On youtube I watch a short ‘Cat Head Theatre’ clip of Hamlet, in which an animated feline gives a passable performance as the Prince of Denmark. Guildenstern and Rosencrantz also feature, alternating between speaking their lines and chasing flies in the background. Cats are a large part of my life, and if called on to create a Cat Head Theatre clip of my own I know all too well both the play and the felines to which I would turn. The play would be Waiting for Godot and in the role of Vladimir I would cast Percy, sage and sleek, while Estragon would be his heavier and earthier helpmeet-brother Sam.

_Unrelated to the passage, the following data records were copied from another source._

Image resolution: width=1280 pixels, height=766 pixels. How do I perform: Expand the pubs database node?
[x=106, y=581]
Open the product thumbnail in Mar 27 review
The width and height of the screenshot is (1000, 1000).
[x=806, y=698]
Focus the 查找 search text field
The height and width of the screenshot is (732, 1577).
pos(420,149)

Pozzo would be recreated (from beyond the grave) by our neighbours’ cat Rimmel, a large-bottomed and often bad-tempered beast still to be seen on Google Earth, where she perches on a recycling bin outside our front door. Lucky would be Hobo, a feline who died at the estimated age of 25 in 2011, but who up to very shortly before his death was still coming in through the flap to devour the treats and pouches with which he would be ceremoniously presented, for how could we refuse him anything, estimable old gent that he was. There was something of the toilet brush about his appearance in later life, it must be said, and to touch his fur was to be left with a peculiar amber-like residue, to be no more specific than that. The boy can be a cross-dressed Fifi, Rimmel’s equally fat-arsed replacement. As for Godot, he is Snowy, otherwise, Mr White, who sits in another neighbour’s window, stalks the tenfoot, appears suddenly and shockingly on downstairs windowsills, and on rare and treasured occasions appears in the kitchen. Being deaf, Mr White inhabits, I imagine, a profoundly solitary and private universe. He is perhaps the most elusively beautiful creature on the street. I go to the window and a cat is strolling among the bins. I go to the garden and another is lolling on the bench. I leave the house and another is on my step, and yet another sitting in a bush. Two of the cats I mentioned above are dead but this remains their place much more than mine. Hull will not have me alive or dead, but Hull is all these cats will ever need. For which reason it occurs to me there may be a problem with my choice of Waiting for Godot after all: these cats may appear to be waiting for something, but there is nothing they lack, nothing that could make their lives any more sheerly replete than they are.

3 comments:

Anonymous said...

Nice cat..

Anonymous said...

Nice Cat

Hydrohotel said...

Lovely post. Pinter plays are maybe another good option for a feline thespian, but the director would have to be careful about the length of their paws...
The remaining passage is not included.